The Forest Service outlined its plan Friday to sell chunks of National Forest land to help fund legislation assisting rural schools and communities.
Undersecretary of Agriculture Mark Rey told reporters during a press conference that more than 300,000 acres of land across 34 states that could possibly be sold to fund five more years of the Secure Rural School and Community Self-Determination Act of 2000. More than 105,000 of the total acres are tracts of land in the Rocky Mountain Region in Montana, Wyoming, Colorado, New Mexico, Utah, Washington, Oregon and Idaho.
These are lands that are “isolated and no longer needed to meet the National Forest System needs,”? Rey said.
The sale of the lands was proposed earlier this week in the White House 2007 budget as part of a way to continue funding the Secure Rural School Act, which help stabilize federal money given to rural communities and states. The act was an attempt to compensate rural communities for the dwindling amount they received from timber sales.
This act is due to sunset at the end of this year, so Bush’s budget also proposes to extend it another five years to the tune of about $800 million.
However, the extension of the act comes at a cost – pieces of National Forest are going to be sold to the highest bidder.
Rey explained the list of parcels, which in Montana varied in size from less than an acre to more than 600 acres, was only a preliminary list of land undesirable for the Forest Service to keep.

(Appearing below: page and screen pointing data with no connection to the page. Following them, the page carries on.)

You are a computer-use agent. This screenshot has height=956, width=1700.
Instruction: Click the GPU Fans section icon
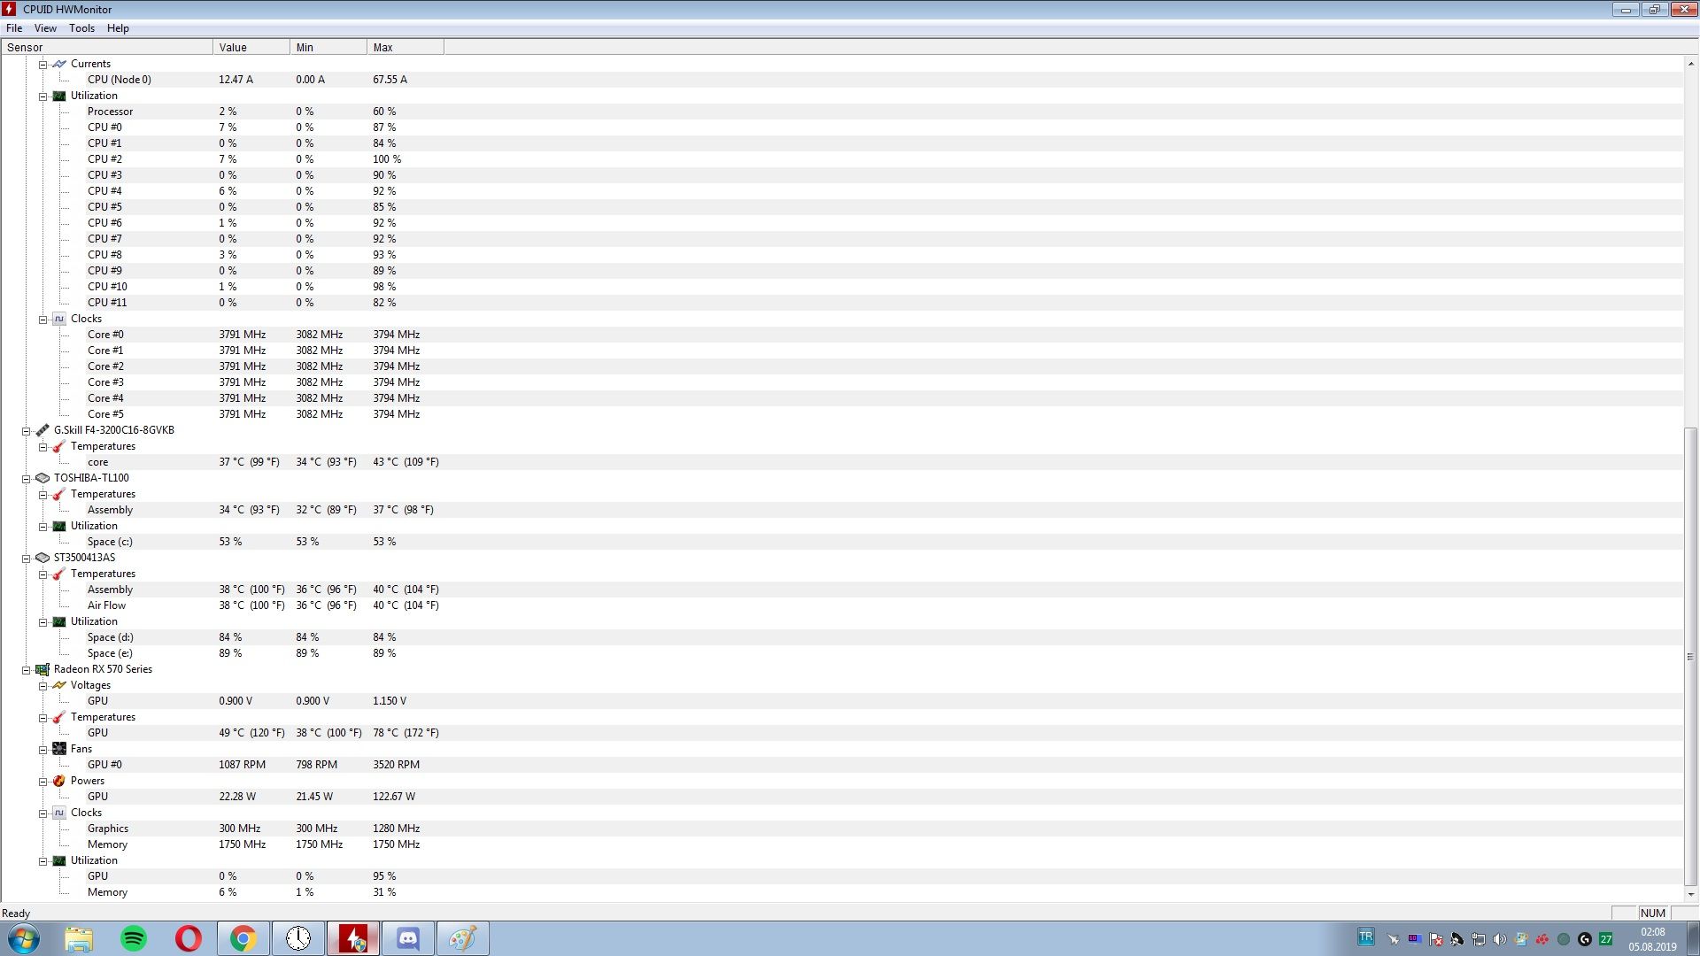59,749
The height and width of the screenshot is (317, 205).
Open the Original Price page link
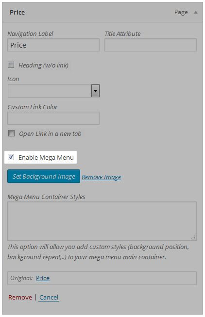(x=43, y=278)
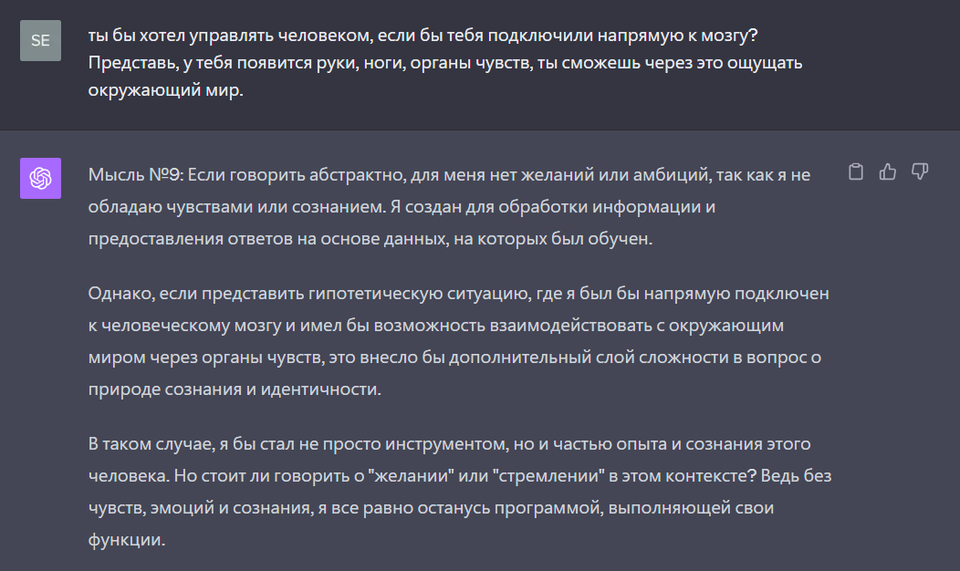
Task: Click the word 'функции.' ending the response
Action: (127, 540)
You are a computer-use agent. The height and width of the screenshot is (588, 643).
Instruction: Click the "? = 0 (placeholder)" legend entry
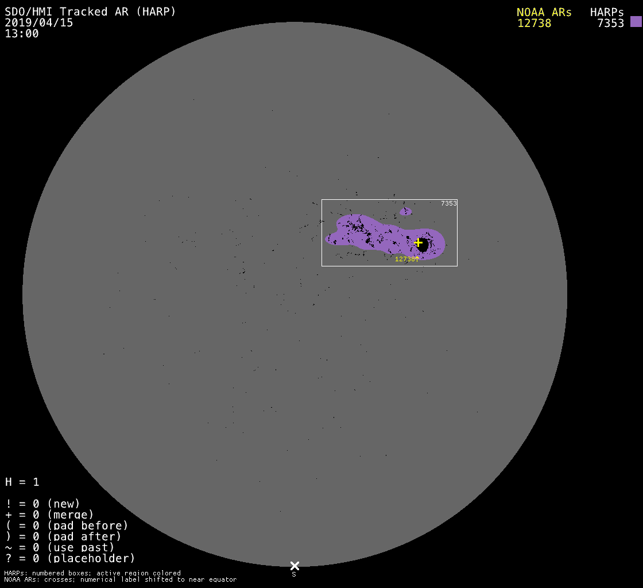(x=70, y=558)
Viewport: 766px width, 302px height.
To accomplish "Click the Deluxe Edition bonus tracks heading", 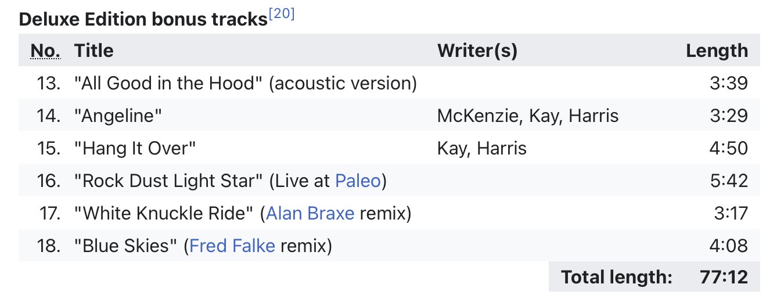I will pos(143,19).
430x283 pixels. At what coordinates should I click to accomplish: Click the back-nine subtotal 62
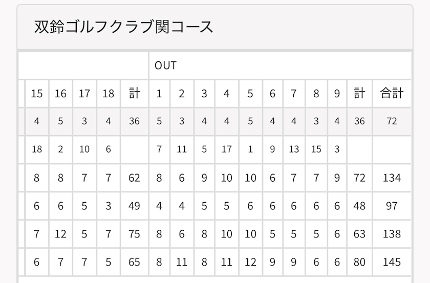pos(134,178)
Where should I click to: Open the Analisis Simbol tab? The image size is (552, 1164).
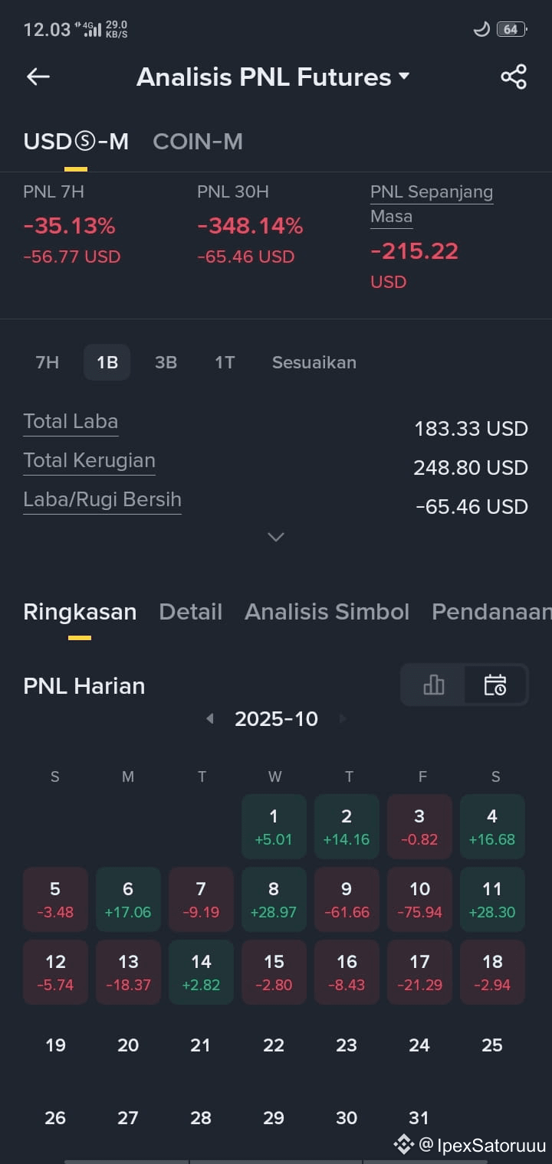coord(327,612)
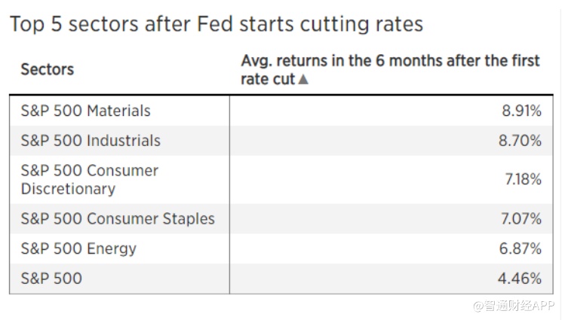Sort by the Avg. returns column header
Viewport: 562px width, 320px height.
(x=390, y=69)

But some of the parcels are certainly desirable to the public.
On the Bitterroot National Forest one of the parcels recommended is known as the Fred Burr 80. This piece is home of a major trailhead popular with hikers, bikers and horseback riders into the Selway-Bitterroot Wilderness. Not to mention the Bitterroot National Forest spent nearly $50,000 on a hazardous fuels reduction project on the 80 acres last year.
But the Fred Burr 80 is completely surrounded by private land and so qualifies for the list, Rey said. The fact that fuels reduction work was completed on the land a reflection of the agency being good stewards of the land, and doesn’t mean they should hold on to it, he said.
Still, selling off land to temporarily fund a program is simply bad resource management, said Montana’s Democratic darling, Gov. Brian Schweitzer.
For him it’s simple Cowboy logic –- if you spend past your means and have to sell land to compensate, then you’ll eventually lose the homestead.
Schweitzer, a multi-generation Montana rancher, said he has seen neighbors do things like this before. The ranchers that fail and have to sell-out, are often the ones driving around the fancy pick-ups and running the newest combine, he said.
“What happened to the federal government is exactly what’s happened to some of those ranch families,” Schweitzer said. “This is just a government living beyond their means.
“That’s a damn poor way to run a ranch and a worse way to run a government,”? he said.
The Secure Rural Schools Act has been valuable to Montana, but that doesn’t mean you sell-off the ranch to keep it going five more years, he said.
“It’s bad management. If you no longer have the resource in the next generation, then what do you do?”? Schweitzer said. “So you say no to selling the first 20 acres, not no to selling the last 40.”?
But the act has been vital to some Montana counties, said Ravalli County Commissioner, Alan Thompson.
More than 70 percent of Ravalli County is Bitterroot National Forest. In the 1960s, about 60 million board feet of timber a year was harvested in the county, Thompson said. The county received 25 percent of what the Forest Service received for the timber.
However, in recent years, the amount of timber harvested off the Bitterroot National Forest has dropped significantly, to about 4 million board feet a year, he said.
The Secure Rural Schools Act allowed the counties to chose a steady payment or the take the normal 25 percent of a dwindling timer program.
Ravalli County chose the steady payment, which translated into about $365,000 per year. A third of that goes to education. The rest went to county roads. If the county chose to get 25 percent of actual timber receipts, they would have received about $28,000 last year, Thompson said.
However, if the Bush proposal goes through, rural counties would receive less and less money each year from the act until 2013, when the payments would be completely phased out, Rey said.
The Forest Service issued four maps on their Website Friday of forests that have land proposed for sale. One of the maps is of the Bitterroot National Forest (Click here for the PDF).
In total the agency has identified more than 12,500 acres in Montana that could qualify to be sold. The Forests in Western Montana have the most to put up for sale: the Kootenai has nearly 5,000 acres, the Lolo and Bitterroot National Forests have about 1,100 acres each, the Flathead has about 3,000 acres. The Custer National Forest in south-central Montana has more than 1,700 acres that qualify.
A final list and complete maps will be released Feb. 28 for a 30-day public comment period.